# PROVIDED ENTRIES
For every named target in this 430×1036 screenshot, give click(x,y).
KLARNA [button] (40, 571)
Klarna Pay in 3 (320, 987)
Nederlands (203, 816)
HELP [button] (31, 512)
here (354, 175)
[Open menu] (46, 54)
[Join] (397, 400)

* * *

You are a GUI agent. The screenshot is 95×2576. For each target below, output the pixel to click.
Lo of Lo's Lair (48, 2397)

--

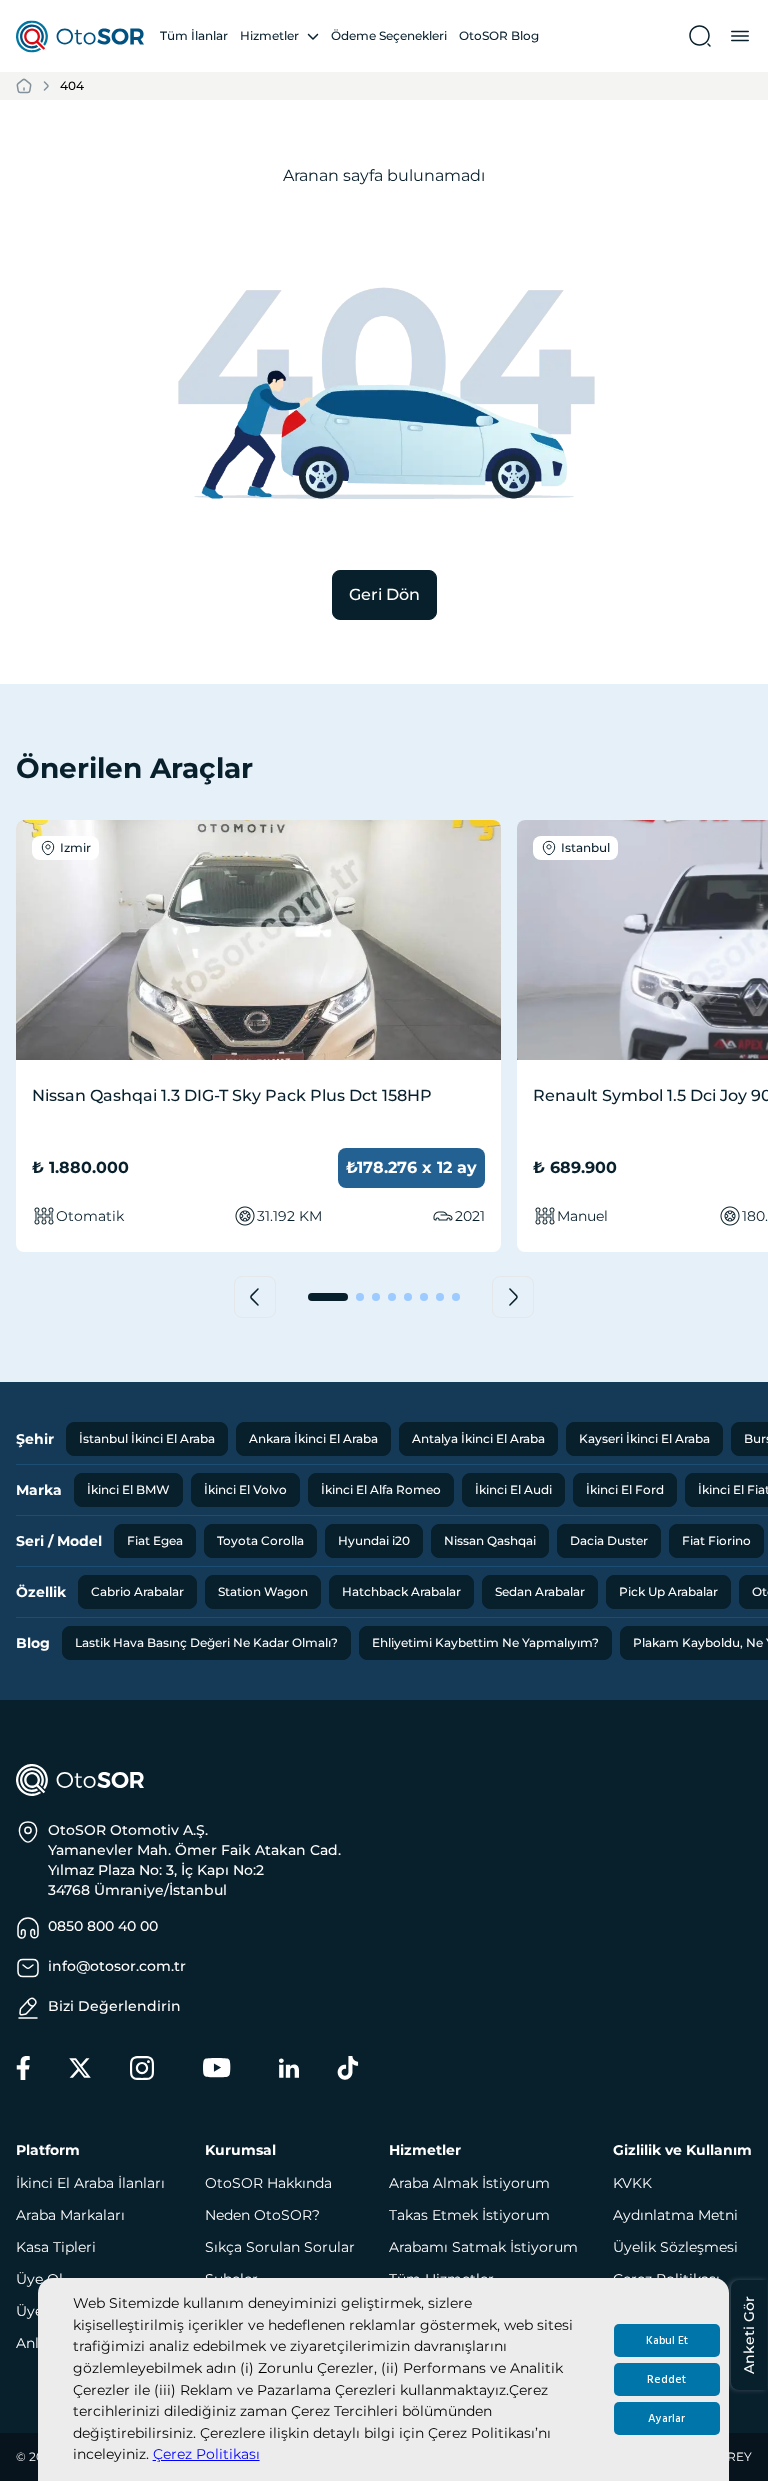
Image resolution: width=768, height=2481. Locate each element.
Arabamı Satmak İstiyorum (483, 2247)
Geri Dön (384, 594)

# THE PROBLEM
Whenever the string "each" turns up in a line of the data, copy that line.

# SOLUTION
You are a GUI agent. The screenshot is 95×2576. For each target below, output the pixel to click.
Image resolution: width=768, height=2481. Locate each element.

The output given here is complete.